Task statement: Scan the entries for the word "Expand", and copy every line where it appears.

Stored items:
#####
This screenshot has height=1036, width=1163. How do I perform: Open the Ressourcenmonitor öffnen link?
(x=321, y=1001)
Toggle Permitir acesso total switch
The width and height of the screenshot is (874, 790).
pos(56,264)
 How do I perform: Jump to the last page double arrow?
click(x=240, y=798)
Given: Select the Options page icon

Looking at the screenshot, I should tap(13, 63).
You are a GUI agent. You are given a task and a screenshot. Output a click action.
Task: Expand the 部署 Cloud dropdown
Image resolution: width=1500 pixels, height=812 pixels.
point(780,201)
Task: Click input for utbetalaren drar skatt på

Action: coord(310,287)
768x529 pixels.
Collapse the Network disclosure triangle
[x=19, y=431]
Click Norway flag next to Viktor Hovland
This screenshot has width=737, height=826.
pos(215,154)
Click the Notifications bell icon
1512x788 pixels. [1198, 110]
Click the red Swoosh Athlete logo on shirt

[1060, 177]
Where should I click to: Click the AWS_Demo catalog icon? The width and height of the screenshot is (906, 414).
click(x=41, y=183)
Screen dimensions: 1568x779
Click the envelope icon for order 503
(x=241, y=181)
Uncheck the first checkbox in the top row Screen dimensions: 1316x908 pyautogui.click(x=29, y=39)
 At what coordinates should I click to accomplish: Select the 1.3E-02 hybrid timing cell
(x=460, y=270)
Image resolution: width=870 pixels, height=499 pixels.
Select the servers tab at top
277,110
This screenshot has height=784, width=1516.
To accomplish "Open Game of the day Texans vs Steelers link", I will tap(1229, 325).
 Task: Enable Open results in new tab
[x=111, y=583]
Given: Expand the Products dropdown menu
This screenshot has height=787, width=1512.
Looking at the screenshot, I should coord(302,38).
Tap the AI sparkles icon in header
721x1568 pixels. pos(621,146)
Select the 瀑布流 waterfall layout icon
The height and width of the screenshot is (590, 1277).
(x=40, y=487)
#####
Response to this exercise:
Task: Expand the 部署 Cloud dropdown
Given: Expand the Products dropdown menu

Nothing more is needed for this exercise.